The screening procedure identified 333 patients who were invited to be part of the study, and 240 consented to participate. Of the 240 that provided written informed consent, 132 participants completed all four sessions of the study and provided complete TLFB data on initial test and retest. Participants ranged in age from 22 to 71 years (M = 44.1); 84 (64%) were male; 77% reported their race as Caucasian/White, 17% as African American, 2% as Native American, 2% as Hispanic, and 3% as other. Primary diagnoses were schizophrenia (34%) and major depressive disorder (33%), schizoaffective disorder (16%), bipolar disorder (15%), and other psychotic disorder (2%). The mean AUDIT score was 9.5 (SD = 9.6) and the mean DAST score was 2.0 (SD = 2.9). The mean Global Assessment of Functioning score, as assessed with the SCID, was 44.9 (SD = 10.4), indicating that most participants displayed serious psychiatric symptoms and/or impairment in social or occupational functioning. Moreover, the Positive and Negative Symptom Scale (PANSS) (Kay et al., 1987), revealed moderate levels of positive (M = 13.54, SD = 5.0 ) and negative (M = 15.68, SD = 5.0 ) symptoms. Although the majority of participants did live in their own house or apartment (n = 88; 67%), a substantial proportion relied on other’s for shelter (e.g., 12% in group homes/halfway house, 15% in their parent’s or other relation’s home, 5% in a shelter or hotel). The average income reported by participants was $514 a month (SD = $362). Most participants received their income from disability (n = 81; 62%), welfare (n = 23; 18%), or both (n = 13; 10%); only seven participants received income solely from paid employment and eight participants did not provide this information.

Materials

AUDIT

The Alcohol Use Disorders Identification Test (Bohn et al., 1995) is a 10-item screening instrument designed to identify drinkers at risk for alcohol abuse and dependence. Internal consistency estimates have ranged from .75 - .94 in a variety of populations (Allen et al., 1997; Dawe et al., 2000). In a psychiatric setting, obtaining a score of 8 or greater identifies persons at high risk for alcohol use disorders with a high degree of sensitivity and specificity (Maisto et al., 2000).

DAST-10

The 10-item version of the Drug Abuse Screening Test (Skinner, 1982) was used to identify drug-use related problems in the past year. The DAST-10 is internally consistent (alpha = .86), temporally stable (ICC = .71), and able to discriminate between psychiatric outpatients with and without current drug abuse/dependence diagnoses (Cocco and Carey, 1998). Sensitivity and specificity in the discrimination of drug use disorders with this population are optimized with a score of ≥ 3 (Maisto et al., 2000).

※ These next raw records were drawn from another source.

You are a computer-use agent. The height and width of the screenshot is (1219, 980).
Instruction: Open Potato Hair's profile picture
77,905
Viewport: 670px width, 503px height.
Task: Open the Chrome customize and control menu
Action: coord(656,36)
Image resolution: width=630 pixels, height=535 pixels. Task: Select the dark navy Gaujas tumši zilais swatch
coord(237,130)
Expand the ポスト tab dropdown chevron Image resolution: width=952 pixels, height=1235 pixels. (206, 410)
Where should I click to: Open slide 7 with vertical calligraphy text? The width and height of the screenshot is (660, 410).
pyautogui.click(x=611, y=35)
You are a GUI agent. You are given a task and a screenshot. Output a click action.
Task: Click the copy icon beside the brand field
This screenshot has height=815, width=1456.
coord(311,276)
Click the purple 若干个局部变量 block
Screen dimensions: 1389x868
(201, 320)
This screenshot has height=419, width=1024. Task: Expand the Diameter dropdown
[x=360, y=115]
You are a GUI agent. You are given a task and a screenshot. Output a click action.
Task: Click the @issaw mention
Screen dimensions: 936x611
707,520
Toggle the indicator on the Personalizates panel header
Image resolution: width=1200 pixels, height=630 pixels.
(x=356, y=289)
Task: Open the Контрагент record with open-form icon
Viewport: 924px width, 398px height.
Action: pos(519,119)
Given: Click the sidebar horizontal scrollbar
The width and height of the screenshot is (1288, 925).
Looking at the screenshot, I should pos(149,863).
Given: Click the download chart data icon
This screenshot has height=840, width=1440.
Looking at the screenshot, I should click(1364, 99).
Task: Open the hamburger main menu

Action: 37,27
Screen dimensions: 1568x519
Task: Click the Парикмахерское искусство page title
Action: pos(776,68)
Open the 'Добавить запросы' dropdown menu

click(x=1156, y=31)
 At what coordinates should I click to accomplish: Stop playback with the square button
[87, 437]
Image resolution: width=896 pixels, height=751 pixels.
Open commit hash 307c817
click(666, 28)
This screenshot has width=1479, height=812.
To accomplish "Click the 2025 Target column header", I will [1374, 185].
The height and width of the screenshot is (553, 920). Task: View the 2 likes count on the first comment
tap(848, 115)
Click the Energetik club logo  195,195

Structured Clinical Interview for the Diagnostic and Statistical Manual of Mental Disorders

(SCID;First et al., 1995). To confirm participants’ DSM-IV diagnosis, we used the SCID-Patient Version (SCID-I/P, Version 2), which is suited for use with psychiatric patients for whom differential diagnosis of psychotic disorders is often necessary. The sections on mood, psychotic, and substance-related disorders were used to confirm that participants met the diagnostic eligibility criteria. As recommended, information from participants’ psychiatric charts was used to corroborate and supplement the SCID data. All diagnostic interviews were videotaped for purposes of assessing reliability; 28 videotaped interviews were reviewed independently by a second assessor who made parallel ratings. Primary psychiatric diagnosis was assessed reliably (kappa = 0.88), as was the determination of a lifetime substance use diagnosis (Kuder-Richardson-20 = 0.86)

Timeline Follow-Back

(TLFB; Sobell and Sobell, 1996). The TLFB is well-suited to obtaining data on the frequency of occurrence of specified behaviors, and it reduces the likelihood of under-reporting relative to quantity-frequency averaging methods (Sobell et al., 1982). Following the TLFB administraton manual (Sobell and Sobell, 1996), the TLFB interviewer uses an annotated calendar that is personalized for each participant. This calendar serves as a memory cue for participants as they try to recall daily drinking and/or drug use. For this study, participants viewed calendars representing the previous 90 days. Assessors highlighted major holidays over the three-month period, and then asked the participant to identify their own personal holidays or days of importance. Other interview strategies were used to prompt recall, such as identifying extended abstinent periods and recording regular patterns around weekends or check days. If the participant had a personal calendar or date book, the assessor encouraged the participant to use it to reconstruct the events of the last 90 days.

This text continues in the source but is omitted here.